These Puff Pastry Cheese Straws (a.k.a. cheese twists) are made with just 5 ingredients and baked until golden, flaky and cheesy. Serve them warm or at room temp, and while they can be prepped ahead, they’re best enjoyed the day they’re baked.
Preheat the oven to 375°F. Line two baking sheets with parchment paper.
Lightly flour your work surface then unfold the sheets of puff pastry and roll each into a 10x12-inch rectangle. Brush the sheets of puff pastry with the egg wash.
Evenly sprinkle the grated Parmesan, gruyere and poppy seeds atop the puff pastry, then use a rolling pin to lightly roll the toppings into the pastry.
Using a sharp knife or pizza wheel, cut each sheet of puff pastry into 1-inch strips.
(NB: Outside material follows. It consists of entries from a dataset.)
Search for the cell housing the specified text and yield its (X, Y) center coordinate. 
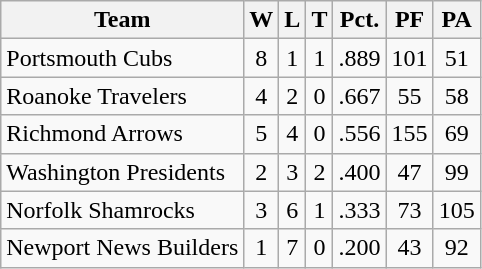
43 (410, 248)
58 (456, 96)
Portsmouth Cubs (122, 58)
Roanoke Travelers (122, 96)
Pct. (360, 20)
69 (456, 134)
Newport News Builders (122, 248)
51 (456, 58)
.667 (360, 96)
W (262, 20)
.889 (360, 58)
92 (456, 248)
99 (456, 172)
8 (262, 58)
.556 (360, 134)
L (292, 20)
7 (292, 248)
73 (410, 210)
5 (262, 134)
Washington Presidents (122, 172)
101 (410, 58)
Norfolk Shamrocks (122, 210)
.200 (360, 248)
6 (292, 210)
Richmond Arrows (122, 134)
T (320, 20)
.400 (360, 172)
105 (456, 210)
47 (410, 172)
PA (456, 20)
55 (410, 96)
PF (410, 20)
.333 (360, 210)
Team (122, 20)
155 (410, 134)
Output the [x, y] coordinate of the center of the cell containing the given text.  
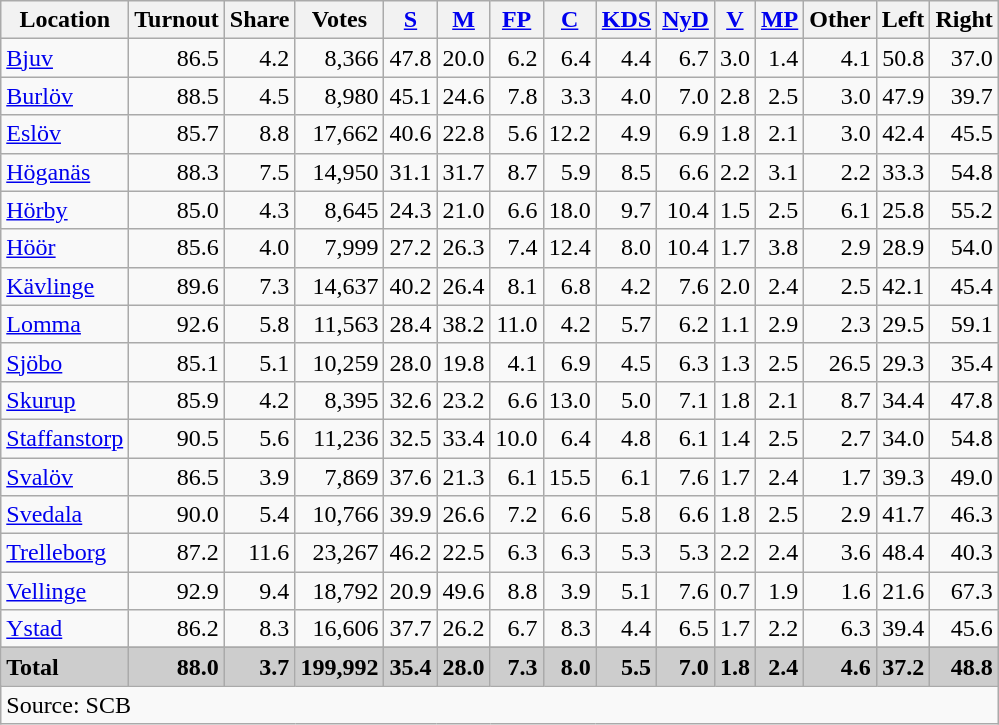
Location [65, 20]
85.6 [177, 248]
199,992 [340, 667]
Turnout [177, 20]
48.8 [964, 667]
45.5 [964, 134]
2.3 [840, 324]
34.4 [903, 400]
Trelleborg [65, 553]
Left [903, 20]
46.3 [964, 515]
92.9 [177, 591]
1.6 [840, 591]
5.9 [570, 172]
12.4 [570, 248]
Höganäs [65, 172]
41.7 [903, 515]
Vellinge [65, 591]
85.7 [177, 134]
2.0 [734, 286]
37.2 [903, 667]
Svedala [65, 515]
23.2 [464, 400]
54.0 [964, 248]
3.1 [779, 172]
Other [840, 20]
27.2 [410, 248]
90.0 [177, 515]
9.4 [260, 591]
10,259 [340, 362]
Lomma [65, 324]
8.5 [626, 172]
88.0 [177, 667]
24.3 [410, 210]
32.6 [410, 400]
50.8 [903, 58]
85.0 [177, 210]
31.1 [410, 172]
3.3 [570, 96]
28.4 [410, 324]
40.6 [410, 134]
29.3 [903, 362]
37.7 [410, 629]
Höör [65, 248]
39.9 [410, 515]
48.4 [903, 553]
24.6 [464, 96]
5.0 [626, 400]
26.6 [464, 515]
FP [516, 20]
3.8 [779, 248]
8,366 [340, 58]
Burlöv [65, 96]
89.6 [177, 286]
18,792 [340, 591]
39.3 [903, 477]
18.0 [570, 210]
14,950 [340, 172]
5.5 [626, 667]
86.2 [177, 629]
13.0 [570, 400]
26.4 [464, 286]
90.5 [177, 438]
45.1 [410, 96]
S [410, 20]
47.9 [903, 96]
7.1 [686, 400]
1.1 [734, 324]
4.3 [260, 210]
10,766 [340, 515]
33.3 [903, 172]
7,869 [340, 477]
20.9 [410, 591]
0.7 [734, 591]
67.3 [964, 591]
23,267 [340, 553]
22.5 [464, 553]
Bjuv [65, 58]
5.4 [260, 515]
40.2 [410, 286]
5.7 [626, 324]
1.5 [734, 210]
85.1 [177, 362]
16,606 [340, 629]
59.1 [964, 324]
22.8 [464, 134]
26.5 [840, 362]
Kävlinge [65, 286]
14,637 [340, 286]
34.0 [903, 438]
88.5 [177, 96]
8,645 [340, 210]
1.9 [779, 591]
Hörby [65, 210]
31.7 [464, 172]
1.3 [734, 362]
Right [964, 20]
49.0 [964, 477]
Share [260, 20]
M [464, 20]
4.9 [626, 134]
46.2 [410, 553]
Staffanstorp [65, 438]
40.3 [964, 553]
87.2 [177, 553]
37.0 [964, 58]
11.6 [260, 553]
42.1 [903, 286]
85.9 [177, 400]
4.8 [626, 438]
29.5 [903, 324]
45.4 [964, 286]
7.8 [516, 96]
2.7 [840, 438]
33.4 [464, 438]
28.9 [903, 248]
17,662 [340, 134]
6.5 [686, 629]
11,563 [340, 324]
MP [779, 20]
3.6 [840, 553]
3.7 [260, 667]
7,999 [340, 248]
Sjöbo [65, 362]
92.6 [177, 324]
32.5 [410, 438]
88.3 [177, 172]
7.5 [260, 172]
38.2 [464, 324]
V [734, 20]
6.8 [570, 286]
25.8 [903, 210]
49.6 [464, 591]
39.4 [903, 629]
Total [65, 667]
8.1 [516, 286]
C [570, 20]
NyD [686, 20]
42.4 [903, 134]
Skurup [65, 400]
21.3 [464, 477]
21.6 [903, 591]
39.7 [964, 96]
7.4 [516, 248]
Svalöv [65, 477]
12.2 [570, 134]
26.3 [464, 248]
Eslöv [65, 134]
19.8 [464, 362]
11,236 [340, 438]
Source: SCB [500, 705]
8,395 [340, 400]
10.0 [516, 438]
8,980 [340, 96]
7.2 [516, 515]
Votes [340, 20]
55.2 [964, 210]
26.2 [464, 629]
15.5 [570, 477]
37.6 [410, 477]
45.6 [964, 629]
KDS [626, 20]
11.0 [516, 324]
20.0 [464, 58]
Ystad [65, 629]
4.6 [840, 667]
2.8 [734, 96]
9.7 [626, 210]
21.0 [464, 210]
For the text-containing cell, return its midpoint in (X, Y) coordinate format. 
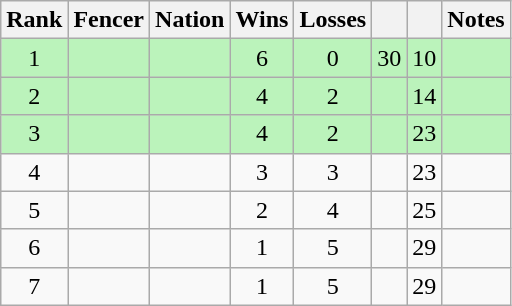
Fencer (109, 20)
Rank (34, 20)
Losses (333, 20)
7 (34, 286)
14 (424, 96)
Nation (190, 20)
10 (424, 58)
Wins (262, 20)
25 (424, 210)
0 (333, 58)
Notes (476, 20)
30 (390, 58)
Identify which cell holds the provided text, then report its (X, Y) central coordinate. 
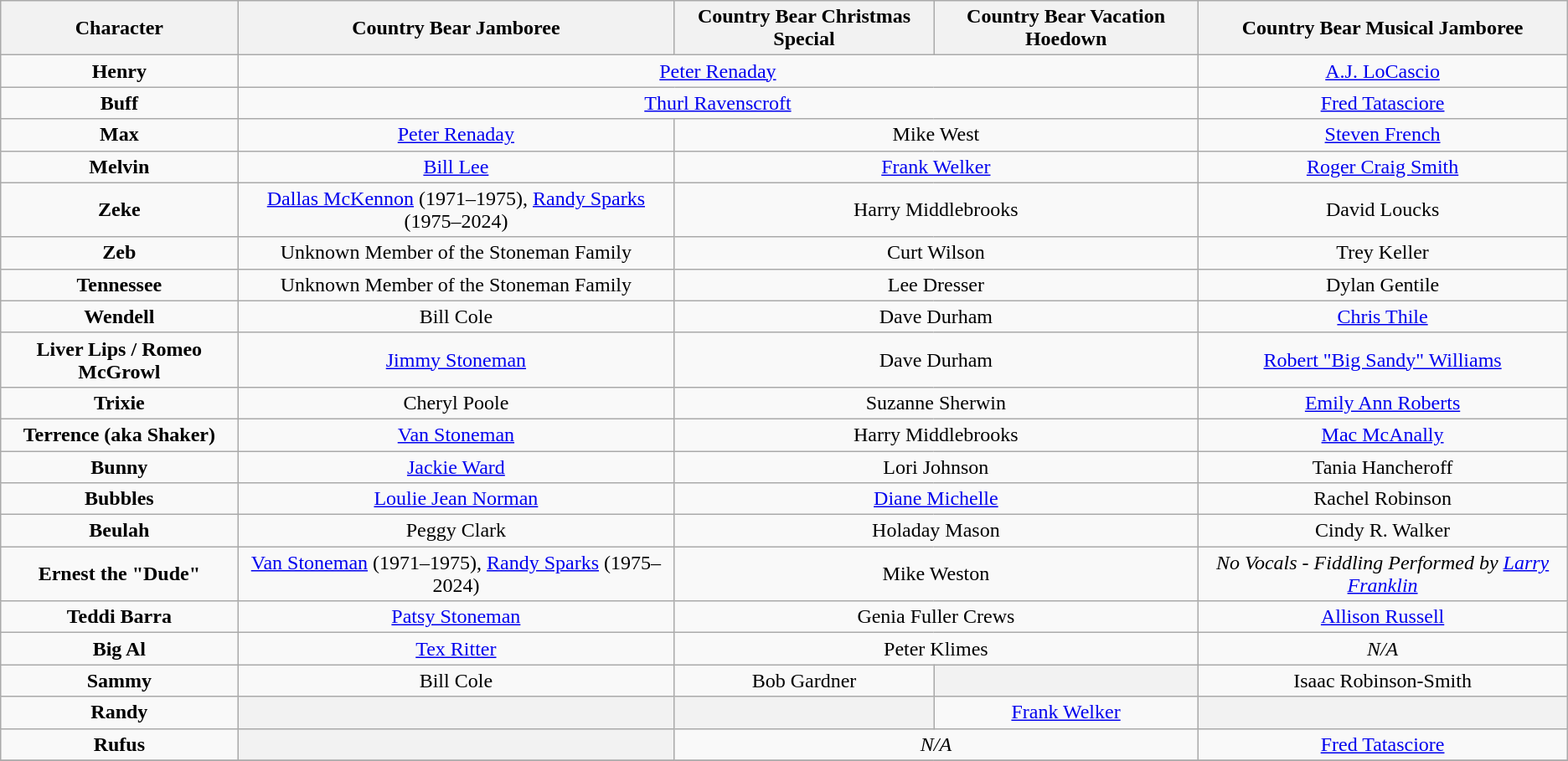
Genia Fuller Crews (936, 617)
Diane Michelle (936, 499)
Jackie Ward (456, 467)
Bill Lee (456, 167)
Cheryl Poole (456, 403)
Big Al (119, 649)
Liver Lips / Romeo McGrowl (119, 360)
Max (119, 135)
Country Bear Vacation Hoedown (1065, 28)
Country Bear Christmas Special (804, 28)
Suzanne Sherwin (936, 403)
Peggy Clark (456, 531)
Tania Hancheroff (1382, 467)
Mike Weston (936, 575)
Sammy (119, 681)
Cindy R. Walker (1382, 531)
Mike West (936, 135)
Chris Thile (1382, 317)
Trixie (119, 403)
Teddi Barra (119, 617)
David Loucks (1382, 209)
Randy (119, 713)
Zeke (119, 209)
Van Stoneman (1971–1975), Randy Sparks (1975–2024) (456, 575)
Melvin (119, 167)
Henry (119, 71)
Mac McAnally (1382, 435)
Steven French (1382, 135)
Loulie Jean Norman (456, 499)
Character (119, 28)
Holaday Mason (936, 531)
A.J. LoCascio (1382, 71)
Tex Ritter (456, 649)
Rachel Robinson (1382, 499)
Ernest the "Dude" (119, 575)
Isaac Robinson-Smith (1382, 681)
Peter Klimes (936, 649)
Emily Ann Roberts (1382, 403)
Bob Gardner (804, 681)
Buff (119, 103)
Country Bear Musical Jamboree (1382, 28)
Rufus (119, 745)
Dallas McKennon (1971–1975), Randy Sparks (1975–2024) (456, 209)
Roger Craig Smith (1382, 167)
Jimmy Stoneman (456, 360)
Patsy Stoneman (456, 617)
Terrence (aka Shaker) (119, 435)
Lee Dresser (936, 285)
Van Stoneman (456, 435)
Thurl Ravenscroft (718, 103)
Country Bear Jamboree (456, 28)
Zeb (119, 253)
Wendell (119, 317)
Beulah (119, 531)
Trey Keller (1382, 253)
Lori Johnson (936, 467)
No Vocals - Fiddling Performed by Larry Franklin (1382, 575)
Dylan Gentile (1382, 285)
Curt Wilson (936, 253)
Bunny (119, 467)
Robert "Big Sandy" Williams (1382, 360)
Bubbles (119, 499)
Allison Russell (1382, 617)
Tennessee (119, 285)
Capture the cell that displays the provided text and extract its (x, y) central coordinate. 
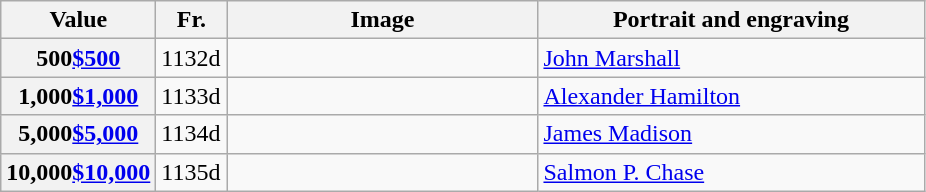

Twist the strips then arrange them on the baking sheets, spacing them 1 inch apart. Refrigerate the straws for 10 minutes.
Bake the straws until they are golden brown and puffed, 12 to 15 minutes. Remove the straws from the oven and let them cool before serving.
Notes
Puff pastry cheese straws will taste freshest the day you bake them. If you do have leftovers, store them in an airtight container at room temp for up to 2 days and re-crisp in a 350°F oven for a few minutes.
Make-ahead: You can assemble them, refrigerate (unbaked) for up to 1 hour, then bake off just before serving.
Variations: Swap the poppy seeds for sesame seeds or everything bagel seasoning. Parmesan + Gruyère are my go-tos, but sharp cheddar, asiago or fontina all work great. You can also sprinkle in dried herbs like rosemary, oregano or Italian seasoning for extra flavor.